*Passage*
Having been selected to part of the first cohort
of Startupbootcamp (SBC) FinTech Dubai brought its own excitement and anxiety.
We were excited because our idea to provide a platform through which
smallholder farmers can be connected with finance had been validated, however,
the anxiety of leaving operations and being away for the programme period
couldn’t be hidden. We settled it in our minds and hearts after deep
deliberation of the business model and the fact that this opportunity would
help the business in the long term. Over the pilot period we made sure to live
the mantra of “creating and capturing some of the value we created”, that which
was materializing.
Before we got to Dubai – United Arab Emirates,
we had already received emails indicating activities for week one of the
FinTech Accelerator,Pressure! But let’s not focus on that. This post captures
lessons learnt in week one and how it can be implemented for your own startup. Sessions
were led by Dan Roe of outthebox.io. He focused on running Lean as a business
and the Value Proposition Canvas.
Before I delve into the lessons, I will
indulge you to develop the Business Model Canvas or Lean Canvas for your
business. I may charge you to review and fine tune it for you. But keep in mind
that these are personal lessons I picked up, at the end of the day you are in
charge of making decisions you feel or know will help your business. Enjoy!
DO NOT SCALE
PREMATURELY!

Records from a dataset
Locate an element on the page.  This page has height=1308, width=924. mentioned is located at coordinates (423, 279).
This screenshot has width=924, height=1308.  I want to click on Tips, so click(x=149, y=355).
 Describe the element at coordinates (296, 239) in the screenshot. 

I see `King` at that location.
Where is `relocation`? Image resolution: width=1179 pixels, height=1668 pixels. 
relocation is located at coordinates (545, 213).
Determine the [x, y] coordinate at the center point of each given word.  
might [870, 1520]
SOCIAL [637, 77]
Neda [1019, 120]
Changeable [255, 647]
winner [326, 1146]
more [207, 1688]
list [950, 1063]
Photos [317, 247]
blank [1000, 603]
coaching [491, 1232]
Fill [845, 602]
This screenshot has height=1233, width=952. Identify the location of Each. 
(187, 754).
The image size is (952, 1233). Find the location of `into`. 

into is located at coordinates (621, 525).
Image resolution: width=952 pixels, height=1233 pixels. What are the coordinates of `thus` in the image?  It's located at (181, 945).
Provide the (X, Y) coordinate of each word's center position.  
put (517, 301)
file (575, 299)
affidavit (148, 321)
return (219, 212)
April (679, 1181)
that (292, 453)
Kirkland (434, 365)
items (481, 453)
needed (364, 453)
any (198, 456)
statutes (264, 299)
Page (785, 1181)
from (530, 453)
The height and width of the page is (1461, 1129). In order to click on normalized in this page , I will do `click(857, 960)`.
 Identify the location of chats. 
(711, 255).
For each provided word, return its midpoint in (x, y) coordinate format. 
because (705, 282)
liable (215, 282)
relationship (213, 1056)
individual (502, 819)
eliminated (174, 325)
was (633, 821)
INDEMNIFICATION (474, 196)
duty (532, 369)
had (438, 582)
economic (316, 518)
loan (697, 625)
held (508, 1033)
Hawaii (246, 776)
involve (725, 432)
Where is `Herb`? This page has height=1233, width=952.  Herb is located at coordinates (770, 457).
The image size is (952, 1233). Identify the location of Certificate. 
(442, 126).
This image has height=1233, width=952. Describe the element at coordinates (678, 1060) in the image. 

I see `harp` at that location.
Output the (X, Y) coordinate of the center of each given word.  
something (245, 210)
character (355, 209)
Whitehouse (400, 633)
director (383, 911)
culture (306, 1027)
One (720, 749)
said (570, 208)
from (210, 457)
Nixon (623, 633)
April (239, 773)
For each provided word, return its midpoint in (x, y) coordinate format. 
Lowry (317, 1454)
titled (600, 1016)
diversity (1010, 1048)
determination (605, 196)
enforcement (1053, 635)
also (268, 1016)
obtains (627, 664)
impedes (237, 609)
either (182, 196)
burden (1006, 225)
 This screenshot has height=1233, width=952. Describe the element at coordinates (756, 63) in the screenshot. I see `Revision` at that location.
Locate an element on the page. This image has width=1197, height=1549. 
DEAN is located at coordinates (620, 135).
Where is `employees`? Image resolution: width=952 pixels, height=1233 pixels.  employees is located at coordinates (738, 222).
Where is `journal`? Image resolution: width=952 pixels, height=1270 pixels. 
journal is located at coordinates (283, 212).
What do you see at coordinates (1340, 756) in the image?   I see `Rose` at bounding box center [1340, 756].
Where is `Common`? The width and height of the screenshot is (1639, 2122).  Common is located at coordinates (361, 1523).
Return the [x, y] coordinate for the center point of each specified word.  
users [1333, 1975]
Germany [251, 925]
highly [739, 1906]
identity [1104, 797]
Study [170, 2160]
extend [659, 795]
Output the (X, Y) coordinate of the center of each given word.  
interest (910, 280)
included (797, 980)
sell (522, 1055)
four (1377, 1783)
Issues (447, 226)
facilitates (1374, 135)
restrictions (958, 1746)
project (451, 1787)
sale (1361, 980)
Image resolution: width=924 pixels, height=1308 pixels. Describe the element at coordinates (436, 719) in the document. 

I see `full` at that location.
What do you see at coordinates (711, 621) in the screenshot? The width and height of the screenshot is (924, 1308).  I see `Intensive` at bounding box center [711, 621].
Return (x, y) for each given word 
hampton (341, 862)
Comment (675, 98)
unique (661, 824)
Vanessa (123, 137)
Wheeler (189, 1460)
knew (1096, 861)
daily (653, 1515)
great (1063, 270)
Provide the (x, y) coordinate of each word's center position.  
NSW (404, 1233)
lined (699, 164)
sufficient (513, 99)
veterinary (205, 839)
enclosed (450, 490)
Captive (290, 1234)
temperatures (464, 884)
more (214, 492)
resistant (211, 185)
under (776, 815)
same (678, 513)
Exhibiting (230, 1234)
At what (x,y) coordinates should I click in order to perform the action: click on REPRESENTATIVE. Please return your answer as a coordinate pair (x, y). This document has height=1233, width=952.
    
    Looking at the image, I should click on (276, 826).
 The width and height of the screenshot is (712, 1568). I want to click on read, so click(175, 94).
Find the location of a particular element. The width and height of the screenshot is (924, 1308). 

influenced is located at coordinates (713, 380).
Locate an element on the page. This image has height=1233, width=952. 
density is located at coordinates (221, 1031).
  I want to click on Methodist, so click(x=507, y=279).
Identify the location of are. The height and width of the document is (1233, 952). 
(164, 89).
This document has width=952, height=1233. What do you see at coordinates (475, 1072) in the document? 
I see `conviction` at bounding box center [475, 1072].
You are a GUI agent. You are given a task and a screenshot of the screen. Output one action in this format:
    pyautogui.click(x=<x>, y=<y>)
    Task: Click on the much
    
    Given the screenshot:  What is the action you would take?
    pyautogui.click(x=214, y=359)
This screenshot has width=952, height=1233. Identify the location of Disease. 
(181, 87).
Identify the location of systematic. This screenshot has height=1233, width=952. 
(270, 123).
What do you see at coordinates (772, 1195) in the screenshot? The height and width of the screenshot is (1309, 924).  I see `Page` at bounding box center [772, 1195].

*Your goal*
From the accelerator post at the top, copy the words from "Before we got" up to and including "PREMATURELY!".

*Task result*
Before we got to Dubai – United Arab Emirates,
we had already received emails indicating activities for week one of the
FinTech Accelerator,Pressure! But let’s not focus on that. This post captures
lessons learnt in week one and how it can be implemented for your own startup. Sessions
were led by Dan Roe of outthebox.io. He focused on running Lean as a business
and the Value Proposition Canvas.
Before I delve into the lessons, I will
indulge you to develop the Business Model Canvas or Lean Canvas for your
business. I may charge you to review and fine tune it for you. But keep in mind
that these are personal lessons I picked up, at the end of the day you are in
charge of making decisions you feel or know will help your business. Enjoy!
DO NOT SCALE
PREMATURELY!